自室のブラックホールから引きあてた ミノルタ の近未来カメラ α-7 xi にはフィルムが装填されたままだった。このままにしておくのはどうにももったいない事だ。なので暫くの間、久しぶりにこのカメラの未来性能を堪能しようかと思う。

このカメラや更に上位機種だった α-9 xi が発売された1991年~1992年といえばバブル経済崩壊前夜。発売と同時にバブル崩壊が始まった感じだったんじゃないだろうか。その姿形や不思議な未来指向の性能にふくらんで破裂寸前のバブル期の熱狂や暴走が封印された記念碑的なカメラだと思う。

 

ステルス機デザイン:プラカメ時代の集大成

7xiでも十分奇妙なスペースファイターデザインだが、上位機種の 9 xiは更にデザインが極まっている。プラカメ全盛期は奇抜なデザインのカメラが見受けられたがミノルタのxiシリーズの右に出るモデルはないと言える。

α-9 xi

news.mapcamera.com

現在このデザインを観て格好いいと思う人はそう多くはないように感じるが、バブル期の熱狂が、もし続いていたとすると・・案外うけいれられたのかもしれない。

このエクステンショングリップ・・

7xi には写真のようなエクステンショングリップが付けられるのだけれど、エクステンションして指掛け部分に小指をかけようとしても、普通の男性ではカメラ全体をグリップする事自体が難しくなるという不思議仕様。デザインは良く出来ているけどね。このカメラはショルダーストラップではなくハンドストラップを付けて半ば手に固定し、未来的自動化撮影性能であたかも身体の拡張装置のように使う事をイメージしているのかも知れない。

 

再びエネルギーを注入

とりあえず切れてしまっていたリチウムイオン電池を交換してエネルギーを7xiに吹き込む。種々の自動機能付きの大食漢なので2CR5という大容量高電圧電池を使う。

フィルムは既に9枚撮影完了し、次が10枚目である事を示している。軍艦部の大型の液晶パネルが今のデジカメと変わらない雰囲気。ジョグダイヤルも前後2つで操作感はまんまデジカメだ。当時は先進的なインターフェースだったんじゃないだろうか。残念な事に背面の液晶パネルはまだ無い。それにしてもメニュースイッチが「P(プログラム)」しかない超未来志向。シャッターボタンを押す人差し指用にボディーがえぐられているデザインが斬新だ。個人的にけっこう気に入っているポイント。

 

Don't Think, Shoooot !

”Don't Think, Feeeel !” は映画「燃えよドラゴン」でブルースリーが少年に極意を伝授する時に伝える名言だが、7 Xi は撮影者に ”Don't Think, Shoooot !” と語りかける。なにしろ被写体を選んでシャッターを押すこと以外は全部でカメラがやってくれるからだ。xi 対応の xi ズームレンズを付ければズーミングによるフレーム決めですらカメラが行う。おまけにこのカメラはAFは常時ONの状態(勝手にAFし続けるw!)。
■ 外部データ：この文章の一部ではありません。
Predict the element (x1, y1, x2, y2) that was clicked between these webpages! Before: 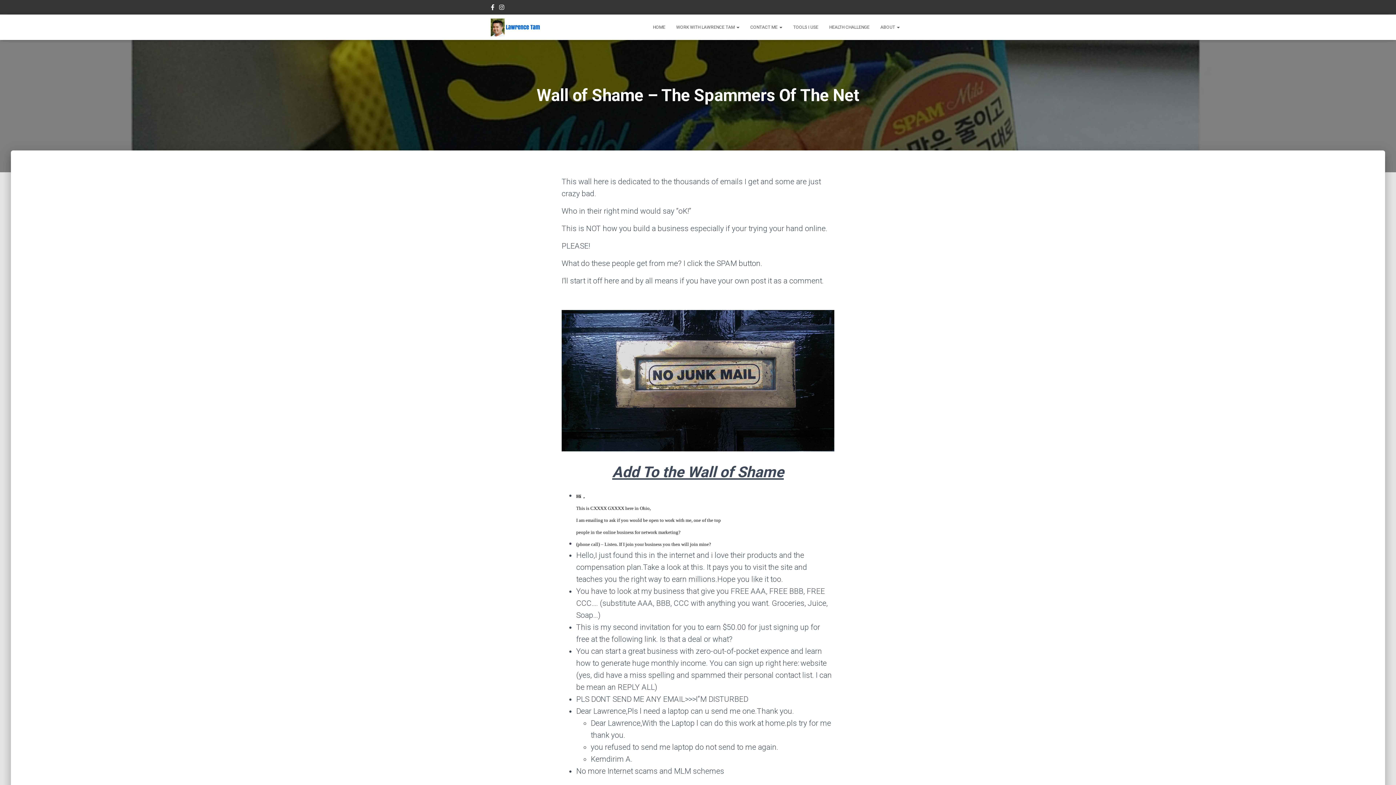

AFし続けるカメラはデジタル機も含めて初めてだったので最初これにはかなり面食らった。しかも基本OFFには出来ないのだ。AFホールド機能のあるレンズを使うと辛うじてレンズのホールドスイッチを押している間は大人しくしている。そういう道具として受け入れれば便利と考えられなくもないが、常にせかされている感はある。バッテリーも無駄に消費し続けるイケイケ仕様だ。

 

フィルム時代にデジタル時代を先取り:インテリジェントカード

xi シリーズの大きな特長としては小型のSDのようなカードをカメラに挿入し、様々な機能拡張を可能にしたインテリジェントカードシステムがある。

カードは基本的に単機能で、複数のカード機能を同時に拡張する事は出来ない。立派なCDケースのようなパッケージに入っており十種類以上のカードがあったようだが自分は撮影条件を記録できる「データメモリーカード」とソフト効果やズーミング効果を活かしてファンタジーな写真が撮影出来る「ファンタジーカード」のみ購入している。

小さめのSDカードのようなインテリジェントカードを挿入するスロットと各種メニューボタンを収めた装置がボディ右側の扉に収納されている。

インテリジェントカードを挿入した状態。なんのカードを挿入したか、窓を覗いて確認できる。今のデジタルカメラでいうところのファームアップによる機能追加みたいな感じ。時代を先取りしたユニークな仕掛けだと思う。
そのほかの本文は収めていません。